* What is expected *
Which lines in the records below mention the word "Expand"? Copy each one out.

* Dataset excerpts *

Start of Block

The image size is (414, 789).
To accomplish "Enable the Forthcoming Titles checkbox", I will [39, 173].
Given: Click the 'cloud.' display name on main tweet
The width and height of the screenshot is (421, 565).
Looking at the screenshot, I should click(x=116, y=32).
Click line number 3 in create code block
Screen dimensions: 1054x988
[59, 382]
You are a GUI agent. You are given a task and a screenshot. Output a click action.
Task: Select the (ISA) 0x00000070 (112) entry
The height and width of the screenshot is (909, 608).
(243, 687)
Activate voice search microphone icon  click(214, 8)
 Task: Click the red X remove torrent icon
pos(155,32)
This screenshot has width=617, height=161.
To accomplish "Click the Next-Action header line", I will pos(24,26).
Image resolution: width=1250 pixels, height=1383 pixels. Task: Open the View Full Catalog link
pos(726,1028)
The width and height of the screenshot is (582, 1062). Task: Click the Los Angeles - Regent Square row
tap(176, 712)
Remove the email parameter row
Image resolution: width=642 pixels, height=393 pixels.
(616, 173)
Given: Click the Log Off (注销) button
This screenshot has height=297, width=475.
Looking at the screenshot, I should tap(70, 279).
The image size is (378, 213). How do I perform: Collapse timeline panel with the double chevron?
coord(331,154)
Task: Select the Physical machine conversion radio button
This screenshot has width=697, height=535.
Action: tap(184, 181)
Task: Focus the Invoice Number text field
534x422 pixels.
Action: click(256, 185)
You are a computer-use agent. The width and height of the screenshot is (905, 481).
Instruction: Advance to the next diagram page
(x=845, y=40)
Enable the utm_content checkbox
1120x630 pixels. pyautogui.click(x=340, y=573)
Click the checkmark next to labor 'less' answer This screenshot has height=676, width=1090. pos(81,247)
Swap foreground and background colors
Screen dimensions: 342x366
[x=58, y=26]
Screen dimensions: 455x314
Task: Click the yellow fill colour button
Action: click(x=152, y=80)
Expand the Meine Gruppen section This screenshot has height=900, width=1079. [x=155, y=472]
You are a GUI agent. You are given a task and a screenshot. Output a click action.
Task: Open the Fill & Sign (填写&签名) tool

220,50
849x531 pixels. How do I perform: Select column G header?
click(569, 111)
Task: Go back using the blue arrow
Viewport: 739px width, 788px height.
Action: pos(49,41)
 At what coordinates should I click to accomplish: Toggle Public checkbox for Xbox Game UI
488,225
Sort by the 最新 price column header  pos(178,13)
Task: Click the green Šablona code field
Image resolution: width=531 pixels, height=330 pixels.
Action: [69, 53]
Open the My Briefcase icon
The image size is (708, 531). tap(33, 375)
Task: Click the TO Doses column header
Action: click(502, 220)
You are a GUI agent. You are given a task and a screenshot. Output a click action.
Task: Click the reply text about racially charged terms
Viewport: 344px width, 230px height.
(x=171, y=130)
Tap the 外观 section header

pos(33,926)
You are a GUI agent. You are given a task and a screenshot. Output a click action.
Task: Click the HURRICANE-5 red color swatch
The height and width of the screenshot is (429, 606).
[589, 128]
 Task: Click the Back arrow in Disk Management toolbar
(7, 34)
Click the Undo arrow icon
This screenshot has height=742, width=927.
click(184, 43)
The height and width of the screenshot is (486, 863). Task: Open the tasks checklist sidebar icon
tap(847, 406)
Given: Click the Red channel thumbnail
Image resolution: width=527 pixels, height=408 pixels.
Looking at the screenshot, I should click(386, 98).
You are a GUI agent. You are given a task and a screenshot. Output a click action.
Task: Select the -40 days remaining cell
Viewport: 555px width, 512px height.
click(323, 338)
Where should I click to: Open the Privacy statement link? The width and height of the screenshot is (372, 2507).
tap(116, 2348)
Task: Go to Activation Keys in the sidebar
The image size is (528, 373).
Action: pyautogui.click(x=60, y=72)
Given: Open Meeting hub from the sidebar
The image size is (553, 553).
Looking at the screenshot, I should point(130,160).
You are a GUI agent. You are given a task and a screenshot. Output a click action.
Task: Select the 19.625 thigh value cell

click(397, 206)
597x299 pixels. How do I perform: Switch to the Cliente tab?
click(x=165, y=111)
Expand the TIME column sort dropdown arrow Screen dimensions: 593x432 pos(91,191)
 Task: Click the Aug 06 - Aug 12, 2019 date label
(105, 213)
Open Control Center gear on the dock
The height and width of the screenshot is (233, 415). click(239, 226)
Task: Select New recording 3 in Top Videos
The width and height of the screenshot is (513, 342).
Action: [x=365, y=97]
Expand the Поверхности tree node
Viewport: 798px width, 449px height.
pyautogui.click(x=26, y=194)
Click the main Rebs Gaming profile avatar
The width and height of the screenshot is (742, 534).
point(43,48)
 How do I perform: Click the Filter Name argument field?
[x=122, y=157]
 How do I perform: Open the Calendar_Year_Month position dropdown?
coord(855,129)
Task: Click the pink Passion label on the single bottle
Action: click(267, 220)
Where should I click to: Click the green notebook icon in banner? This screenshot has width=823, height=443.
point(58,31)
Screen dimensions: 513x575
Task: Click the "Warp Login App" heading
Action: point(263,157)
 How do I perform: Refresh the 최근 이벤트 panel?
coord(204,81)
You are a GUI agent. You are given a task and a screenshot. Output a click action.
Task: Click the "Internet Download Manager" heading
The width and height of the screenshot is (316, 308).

End of Block

* Response *
Expand the Meine Gruppen section This screenshot has height=900, width=1079. [x=155, y=472]
Expand the TIME column sort dropdown arrow Screen dimensions: 593x432 pos(91,191)
Expand the Поверхности tree node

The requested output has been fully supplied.